The IT-1 Standard for IT Security Roles and Responsibilities
states that the security of IT resources is a shared responsibility between the campus units operating these resources, the technical staff supporting these resources, and the user community using and potentially storing these resources. The Standard below sets forth requirements for how IT resources are to be securely managed.
It is possible to implement compensating controls for standard items that achieve the same results. Compensating controls should be reviewed in advance with the Division of IT (DIT) Security Office to ensure suitability.
For a computer system to be managed securely, unit management must:
- Fully understand the sensitivity of the function or operation being supported by the system and the data being stored and/or manipulated on the system.
- Employ technical staff with the expertise necessary to appropriately maintain the hardware, operating systems, systems software, programs and other associated components of the system to which they are assigned.
- Ensure that technical staff understands their responsibilities and the consequences of poorly managed systems. Consequences include compromise of systems, damage to data or systems, disclosure of sensitive data, potential legal liability for the department and the University, and possible loss of federal or other funding for the department and the University as a whole.
- Provide or procure secure locations for sensitive systems.
- Provide necessary initial and refresher training to technical staff as hardware or software components are revised or added.
- Ensure that assignments and job plans account for time required for systematic and periodic audit and maintenance of systems.
- Participate in the periodic campus information risk assessment.
For a computer system to be managed securely, unit technical staff must abide by the following standards.
- Fully understand the sensitivity of the function or operation being supported by the system and the data being stored or manipulated on the system.
- Encrypt stored sensitive data wherever possible to minimize disclosure if the system is compromised. Ensure that sensitive data can be recovered.
- Encrypt sensitive data being transmitted to-and-from the system to ensure the data is protected in transit.
- Securely remove data from media once that data or device is no longer required, in order to prevent unauthorized disclosure of data. Drive destruction is a very effective method.

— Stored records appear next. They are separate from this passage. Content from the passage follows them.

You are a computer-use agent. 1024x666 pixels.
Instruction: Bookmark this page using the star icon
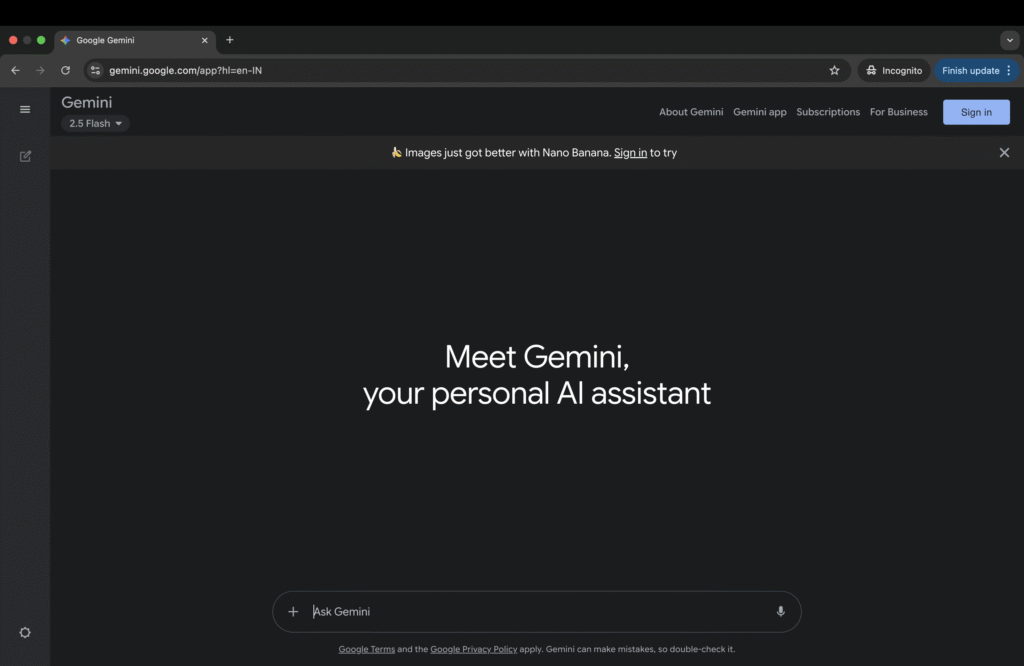tap(835, 70)
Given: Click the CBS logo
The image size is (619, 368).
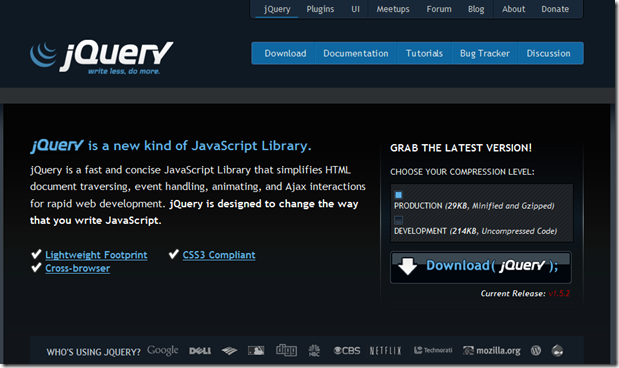Looking at the screenshot, I should click(x=347, y=350).
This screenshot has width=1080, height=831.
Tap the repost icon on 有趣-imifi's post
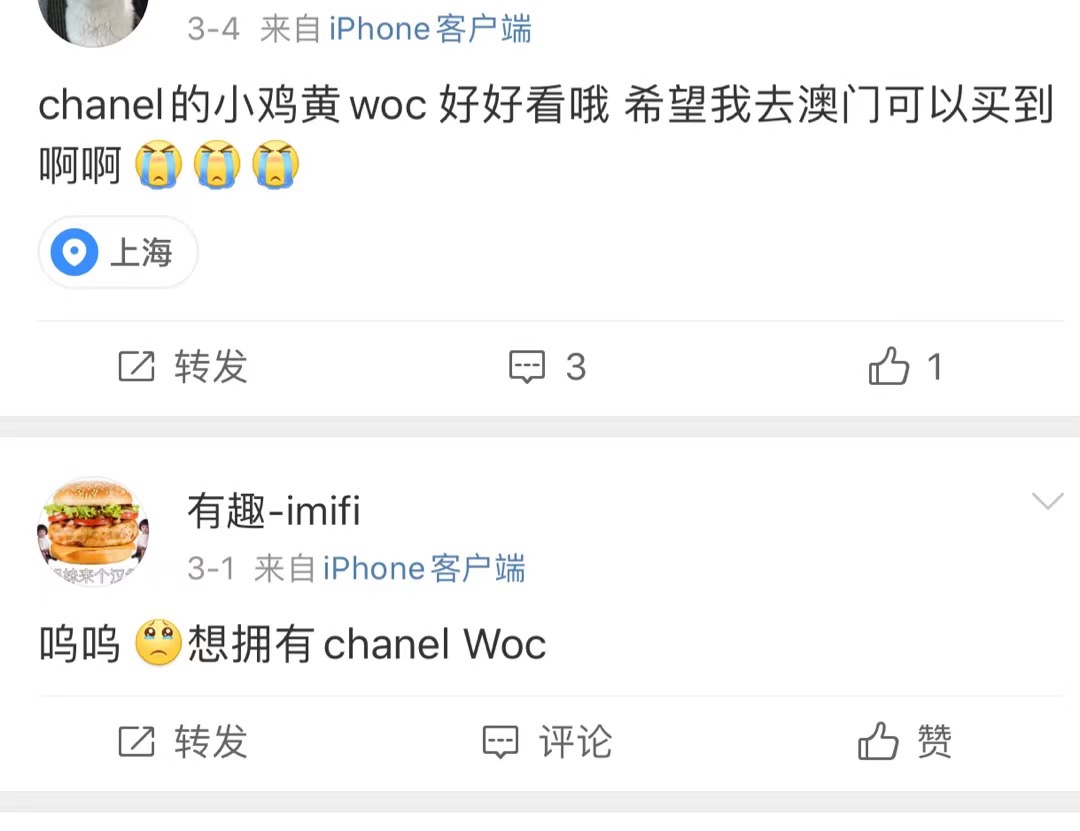(x=136, y=742)
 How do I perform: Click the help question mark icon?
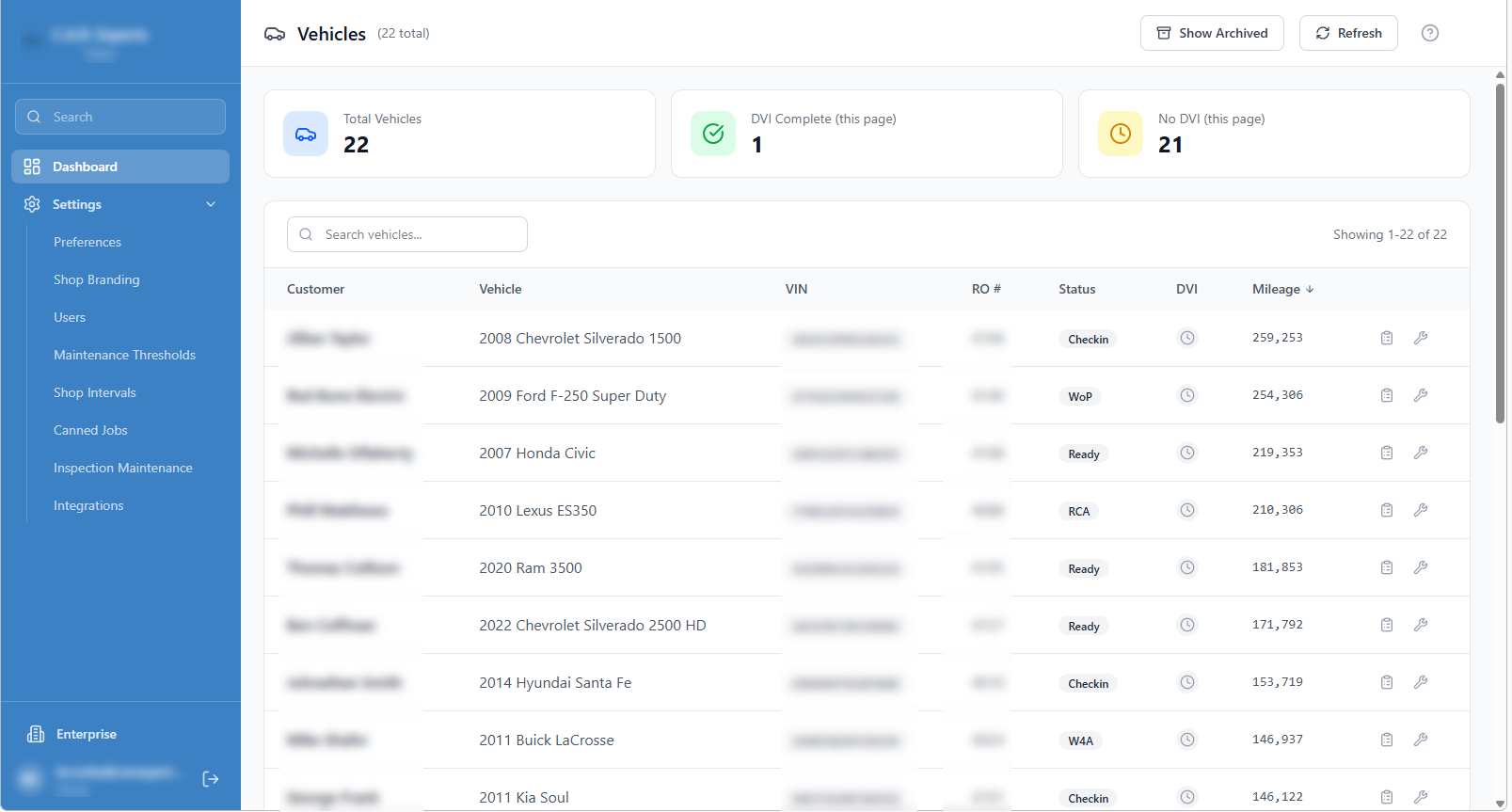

- Choose not to employ operating systems or software for which security support is no longer provided. If you must, strictly limit network access to those systems.
- Proactively seek out and apply vendor-supplied fixes necessary to repair security vulnerabilities, within a time frame commensurate with the level of risk.
- Remove or disable unneeded services and software, especially those that are network accessible.
- Unless a system is on a private network, scan computers for security vulnerabilities at least monthly, to ensure new vulnerabilities are promptly identified and addressed. Scans should also be conducted:
- Immediately after installation or configuration of a new system is completed.
- Immediately after introduction of a new operating system or an upgrade to an existing operating system.
- Immediately after installation or upgrade of networking or other system software.
- Install and maintain anti-virus software on operating systems for which the University has licensed such software and maintain current virus pattern files.
- Subscribe to vendor and other advisory services applicable to the operating environment being maintained.
- Stay current on security issues that affect the University environment by subscribing to the weekly IT security update and visiting the Security section of the DIT website.
- Ensure that IT resources are secured against theft and systems holding sensitive data are protected from unauthorized physical access.
- Deploy encrypted communications methods for secure access to the system.
- Where technically possible, only allow legitimate and authorized network access to systems.
- Require all users to be identified and authenticated before access is allowed.
- Perform day-to-day work as a non-privileged user and use only privileged accounts for tasks that require additional capabilities.
- Ensure that all accounts require a password. When technically feasible, utilize CAS (Central Authentication Service) for authentication to leverage central account management and multi-factor authentication.
- Where technically practicable, use multi-factor authentication for privileged access to servers, applications and network infrastructure.
- Ensure that re-usable passwords are not sent over the network in clear-text.
- If a system is capable, log the following list of system activities. Work with DIT to determine if these logs are a good candidate for inclusion in the centralized Splunk enterprise logging solution:
- Successful user logins, including the location from which the logins originated.
- Unsuccessful login attempts, including the location from which the attempts originated.
- Unsuccessful file access attempts.
- Successful file accesses for files and databases containing sensitive data.
- The following activities must be reported immediately to the DIT IT Security Office (301-226-4225):
- Suspected or actual security breaches of university information or of information systems.
- Systematic unsuccessful attempts to compromise information.
- Suspected or actual weaknesses in the safeguards protecting university information or information systems.
- Missing or stolen equipment. Such incidents must also be reported to University Police.